Molti di questi progetti criticano le politiche di Trump anche esplicitamente, citando per esempio i rischi che pongono alla libertà accademica e scientifica degli atenei americani.

Eric Berton, presidente dell’Università di Aix-Marsiglia, lancia il programma Safe Place for Science dando il benvenuto ai primi scienziati statunitensi selezionati per lavorare nell’università, Marsiglia, Francia, 26 giugno 2025. (Theo Giacometti/Guardian/eyevine/contrasto)
Come detto però per le università europee è molto difficile competere con quelle statunitensi, i cui investimenti nella ricerca restano di gran lunga superiori. Questi arrivano da fondi pubblici messi a disposizione dal governo federale, ma anche e soprattutto da privati: dalle rette universitarie molto alte, dalle donazioni di cittadini facoltosi, da fondazioni e aziende.
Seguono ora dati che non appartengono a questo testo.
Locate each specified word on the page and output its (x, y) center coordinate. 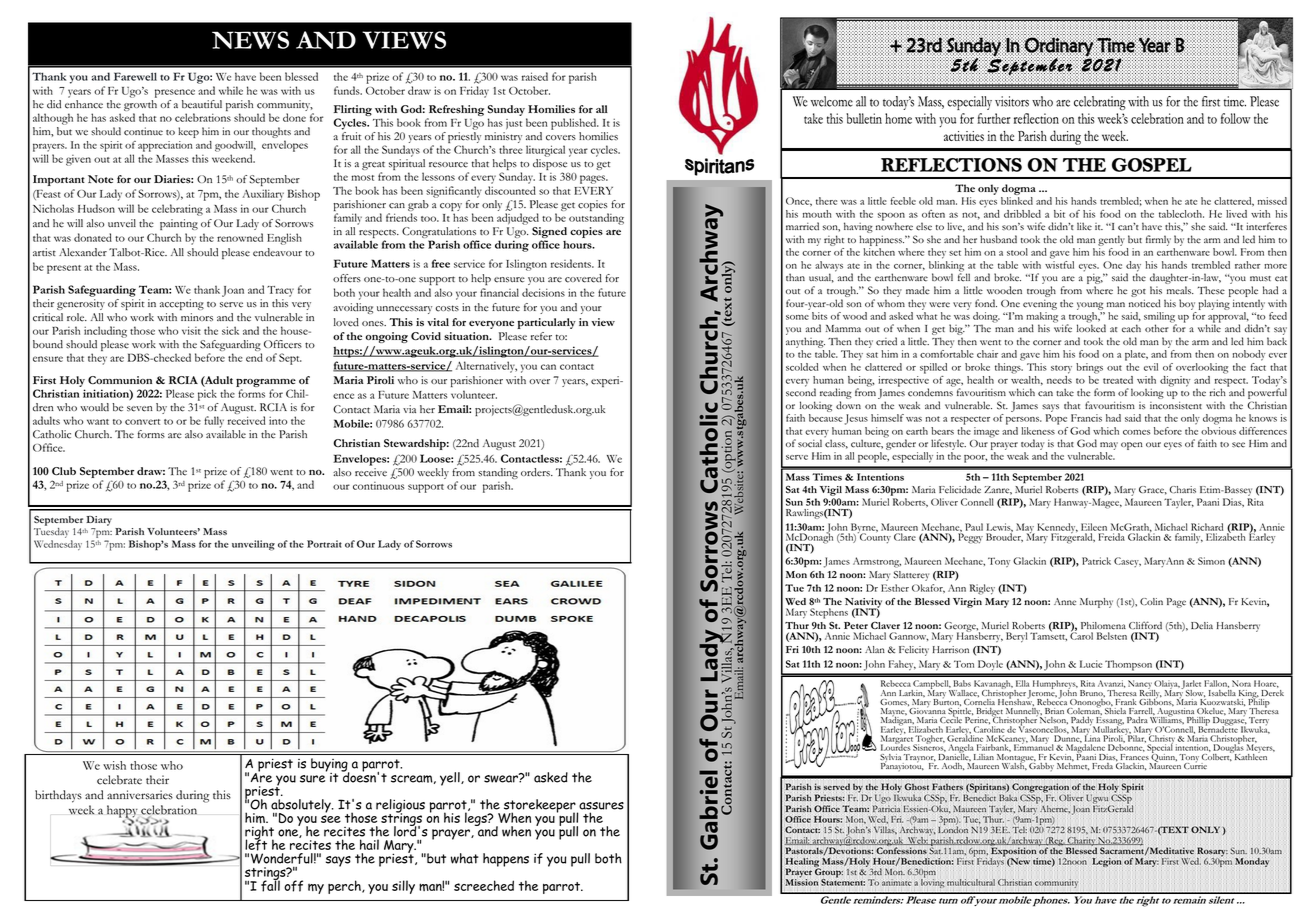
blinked (1017, 201)
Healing (803, 864)
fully (214, 422)
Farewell (135, 76)
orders (536, 472)
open (1132, 446)
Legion (1106, 862)
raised (535, 76)
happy (123, 812)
Il grande afflusso di fondi privati rende le università statunitensi meno dipendenti dalle decisioni (e dalle minacce) del governo. Harvard, la Brown University e vari altri atenei che sanno che la maggior parte delle donazioni che ricevono arriva da filantropi e fondazioni vicini al Partito Democratico, hanno recentemente invitato i propri donatori a contribuire ancora di più per colmare le scelte causate dalle politiche di Trump.